Où en est l’informatisation médicale ?
D’après des statistiques récentes, on estime que 80 à 85 % des cabinets libéraux sont aujourd’hui informatisés. Ce chiffre cache en fait des réalités très disparates. Nombre de cabinets sont équipés pour la télétransmission des feuilles de soins et la gestion du cabinet, mais ils ne tiennent pas tous des dossiers médicaux informatisés. Et quand ils le font, c’est bien souvent avec des logiciels disparates et non communicants. Cette observation ne vaut pas que pour les libéraux ; dans les échanges de données, l’informatisation hospitalière n’est pas plus performante que celle des cabinets libéraux. Ce qui laisse présager de sérieuses difficultés pour l’avenir : l’interopérabilité reste à construire !
L’informatique fait-elle encore peur ?
Elle n’est qu’un outil. C’est la façon de l’utiliser, les limites qu’on lui fixe, les objectifs poursuivis qui peuvent comporter des inconvénients ou des risques, pas l’outil lui-même ! Bien sûr, la gestion informa- tisée des données permet des croisements rapides qui peuvent favoriser les atteintes aux libertés individuelles. Mais nous disposons aujourd’hui de moyens puissants pour les éviter : textes législatifs, réglementaires et juridiques apportent des garanties formelles et des techniques de sécurisation. La Commission nationale de l’informatique et des libertés, créée pour veiller à la protection des libertés individuelles, est particulièrement vigilante pour tout ce qui concerne les données de santé... Par ailleurs, l’Ordre des médecins, chargé de veiller au respect du secret médical, a mis très tôt au cœur de sa réflexion éthique et déontologique la protection des données médicales personnelles informatisées et échangées via les réseaux Internet, en travaillant en étroite collaboration avec la Cnil sur tous ces points.
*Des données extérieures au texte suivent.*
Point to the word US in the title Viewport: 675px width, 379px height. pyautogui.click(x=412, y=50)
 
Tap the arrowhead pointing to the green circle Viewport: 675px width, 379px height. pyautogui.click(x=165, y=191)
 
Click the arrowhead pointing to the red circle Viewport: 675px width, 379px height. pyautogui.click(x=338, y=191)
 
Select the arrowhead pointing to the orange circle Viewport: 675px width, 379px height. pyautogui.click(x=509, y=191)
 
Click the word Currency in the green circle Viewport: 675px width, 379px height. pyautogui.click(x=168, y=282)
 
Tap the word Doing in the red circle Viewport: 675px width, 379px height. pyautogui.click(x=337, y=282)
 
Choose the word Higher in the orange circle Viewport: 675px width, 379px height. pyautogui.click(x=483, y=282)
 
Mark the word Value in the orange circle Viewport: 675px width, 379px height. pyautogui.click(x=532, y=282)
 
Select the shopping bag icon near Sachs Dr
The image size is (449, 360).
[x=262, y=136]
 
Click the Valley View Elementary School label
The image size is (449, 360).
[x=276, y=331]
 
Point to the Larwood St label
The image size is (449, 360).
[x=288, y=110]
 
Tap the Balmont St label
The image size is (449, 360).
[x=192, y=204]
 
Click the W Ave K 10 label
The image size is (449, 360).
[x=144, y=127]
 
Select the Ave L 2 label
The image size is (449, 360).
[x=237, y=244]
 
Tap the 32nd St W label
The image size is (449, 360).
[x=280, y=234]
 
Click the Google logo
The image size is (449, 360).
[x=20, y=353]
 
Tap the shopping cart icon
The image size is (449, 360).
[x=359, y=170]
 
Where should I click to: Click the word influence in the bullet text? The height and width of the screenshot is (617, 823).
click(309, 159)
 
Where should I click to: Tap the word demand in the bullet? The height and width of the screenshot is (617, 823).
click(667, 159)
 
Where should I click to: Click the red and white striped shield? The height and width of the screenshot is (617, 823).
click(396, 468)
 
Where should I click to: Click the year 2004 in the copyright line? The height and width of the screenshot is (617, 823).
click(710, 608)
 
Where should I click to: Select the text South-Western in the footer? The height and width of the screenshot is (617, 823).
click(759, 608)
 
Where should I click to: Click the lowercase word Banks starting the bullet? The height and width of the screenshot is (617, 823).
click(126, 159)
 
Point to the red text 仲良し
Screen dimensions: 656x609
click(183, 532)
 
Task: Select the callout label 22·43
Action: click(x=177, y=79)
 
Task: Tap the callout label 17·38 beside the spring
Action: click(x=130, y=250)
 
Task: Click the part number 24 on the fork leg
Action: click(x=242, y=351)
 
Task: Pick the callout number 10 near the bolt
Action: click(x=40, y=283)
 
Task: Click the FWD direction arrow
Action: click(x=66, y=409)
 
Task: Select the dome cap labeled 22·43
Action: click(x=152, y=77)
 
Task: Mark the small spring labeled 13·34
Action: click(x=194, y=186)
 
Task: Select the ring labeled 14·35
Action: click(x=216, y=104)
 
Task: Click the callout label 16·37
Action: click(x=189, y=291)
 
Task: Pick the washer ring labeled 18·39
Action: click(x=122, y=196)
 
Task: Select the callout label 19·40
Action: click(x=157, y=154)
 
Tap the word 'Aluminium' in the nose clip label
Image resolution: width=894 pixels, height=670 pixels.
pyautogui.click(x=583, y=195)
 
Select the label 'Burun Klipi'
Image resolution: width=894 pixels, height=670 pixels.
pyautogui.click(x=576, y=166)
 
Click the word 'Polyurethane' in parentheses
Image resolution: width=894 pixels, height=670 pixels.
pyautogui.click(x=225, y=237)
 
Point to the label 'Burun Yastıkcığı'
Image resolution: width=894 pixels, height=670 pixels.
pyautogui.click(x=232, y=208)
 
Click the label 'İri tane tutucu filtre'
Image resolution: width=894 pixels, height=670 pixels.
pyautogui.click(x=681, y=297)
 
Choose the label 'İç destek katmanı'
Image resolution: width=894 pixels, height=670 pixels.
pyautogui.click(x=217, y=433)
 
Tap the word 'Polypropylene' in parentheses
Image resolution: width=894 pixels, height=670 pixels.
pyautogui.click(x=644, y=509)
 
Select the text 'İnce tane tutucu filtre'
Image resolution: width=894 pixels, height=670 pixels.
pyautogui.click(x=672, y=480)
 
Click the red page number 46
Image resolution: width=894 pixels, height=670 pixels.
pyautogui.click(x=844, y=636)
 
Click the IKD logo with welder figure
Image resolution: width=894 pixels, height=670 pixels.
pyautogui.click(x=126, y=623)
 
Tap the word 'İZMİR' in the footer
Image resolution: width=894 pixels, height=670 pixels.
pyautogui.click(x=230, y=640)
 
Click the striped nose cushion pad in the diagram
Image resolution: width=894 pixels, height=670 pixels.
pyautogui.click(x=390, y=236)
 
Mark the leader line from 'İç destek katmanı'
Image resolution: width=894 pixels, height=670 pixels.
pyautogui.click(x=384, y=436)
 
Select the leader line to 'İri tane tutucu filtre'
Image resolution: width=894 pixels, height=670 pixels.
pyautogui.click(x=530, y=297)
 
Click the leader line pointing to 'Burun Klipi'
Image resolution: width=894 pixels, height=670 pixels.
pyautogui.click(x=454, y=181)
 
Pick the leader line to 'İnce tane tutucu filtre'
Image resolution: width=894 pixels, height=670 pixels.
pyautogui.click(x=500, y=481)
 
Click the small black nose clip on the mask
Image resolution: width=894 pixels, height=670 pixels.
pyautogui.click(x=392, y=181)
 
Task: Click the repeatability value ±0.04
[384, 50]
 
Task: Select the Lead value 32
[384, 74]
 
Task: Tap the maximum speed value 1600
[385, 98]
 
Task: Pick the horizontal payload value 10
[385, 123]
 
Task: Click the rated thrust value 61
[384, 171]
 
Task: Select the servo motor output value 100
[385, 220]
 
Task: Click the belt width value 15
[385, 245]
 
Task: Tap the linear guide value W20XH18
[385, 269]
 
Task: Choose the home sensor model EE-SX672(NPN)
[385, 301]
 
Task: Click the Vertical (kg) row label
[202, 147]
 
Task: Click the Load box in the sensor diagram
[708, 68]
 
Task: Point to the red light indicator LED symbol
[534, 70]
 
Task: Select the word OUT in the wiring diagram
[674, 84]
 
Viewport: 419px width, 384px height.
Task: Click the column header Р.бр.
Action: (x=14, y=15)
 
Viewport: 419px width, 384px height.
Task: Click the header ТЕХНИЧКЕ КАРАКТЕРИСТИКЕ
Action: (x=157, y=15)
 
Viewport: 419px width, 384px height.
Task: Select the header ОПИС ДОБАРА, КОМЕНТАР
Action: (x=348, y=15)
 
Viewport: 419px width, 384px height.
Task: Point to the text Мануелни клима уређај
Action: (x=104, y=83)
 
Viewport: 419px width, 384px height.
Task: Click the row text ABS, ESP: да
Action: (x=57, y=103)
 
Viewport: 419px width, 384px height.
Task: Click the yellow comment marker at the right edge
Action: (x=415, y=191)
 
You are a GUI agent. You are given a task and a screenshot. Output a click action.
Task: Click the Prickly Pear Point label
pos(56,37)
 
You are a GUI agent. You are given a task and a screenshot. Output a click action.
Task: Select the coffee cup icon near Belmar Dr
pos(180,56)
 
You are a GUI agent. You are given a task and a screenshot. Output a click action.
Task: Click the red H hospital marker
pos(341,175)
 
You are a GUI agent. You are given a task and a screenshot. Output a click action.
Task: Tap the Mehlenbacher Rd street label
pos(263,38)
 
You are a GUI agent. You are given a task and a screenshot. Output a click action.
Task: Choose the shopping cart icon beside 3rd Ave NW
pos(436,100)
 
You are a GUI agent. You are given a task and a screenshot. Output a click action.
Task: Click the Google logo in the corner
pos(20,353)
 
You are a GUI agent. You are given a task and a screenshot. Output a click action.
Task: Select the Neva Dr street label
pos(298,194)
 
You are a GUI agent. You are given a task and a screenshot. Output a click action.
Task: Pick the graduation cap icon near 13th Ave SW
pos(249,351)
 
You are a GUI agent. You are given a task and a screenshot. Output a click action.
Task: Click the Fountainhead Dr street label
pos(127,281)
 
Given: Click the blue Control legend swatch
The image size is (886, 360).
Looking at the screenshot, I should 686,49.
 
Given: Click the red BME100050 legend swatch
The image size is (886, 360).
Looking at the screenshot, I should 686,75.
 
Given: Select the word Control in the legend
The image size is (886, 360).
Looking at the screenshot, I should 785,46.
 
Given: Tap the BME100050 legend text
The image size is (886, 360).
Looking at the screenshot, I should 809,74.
La principale crainte des médecins ne s’est-elle pas cristallisée sur un DMP « usine à gaz » ?
Des échanges fiables et sécurisés entre professionnels de santé sont indispensables à la coordination des soins. Les médecins ne refusent donc pas l’idée d’un « dossier patient » informatisé qui, avec l’autorisation expresse du patient, serait partagé : cela n’est pas de nature différente des échanges actuels de courriers ou de liens téléphoniques. L’informatique permet simplement de rendre ces échanges structurés et plus fluides. Le problème, c’est que le législateur, partant de ce besoin, a voulu aller plus loin et créer un instrument beaucoup plus sophistiqué : un Dossier médical personnel pour chaque « bénéficiaire de l’Assurance maladie ». À la fois outil informatisé appartenant au patient et support d’échanges d’informations entre professionnels de santé. D’où une certaine confusion dans les esprits et, pour tout dire, une cohabitation délicate entre des objectifs quelque peu contradictoires... Or, plus le projet est compliqué et ses objectifs mal cernés, plus les praticiens risquent de s’en éloigner. En fait, le DMP ne sera utilisé que s’il est simple d’emploi, très accessible, et qu’il ne consomme pas trop de temps médical. Il ne faut pas que le médecin consacre plus de temps à regarder l’ordinateur qu’à écouter et examiner son patient !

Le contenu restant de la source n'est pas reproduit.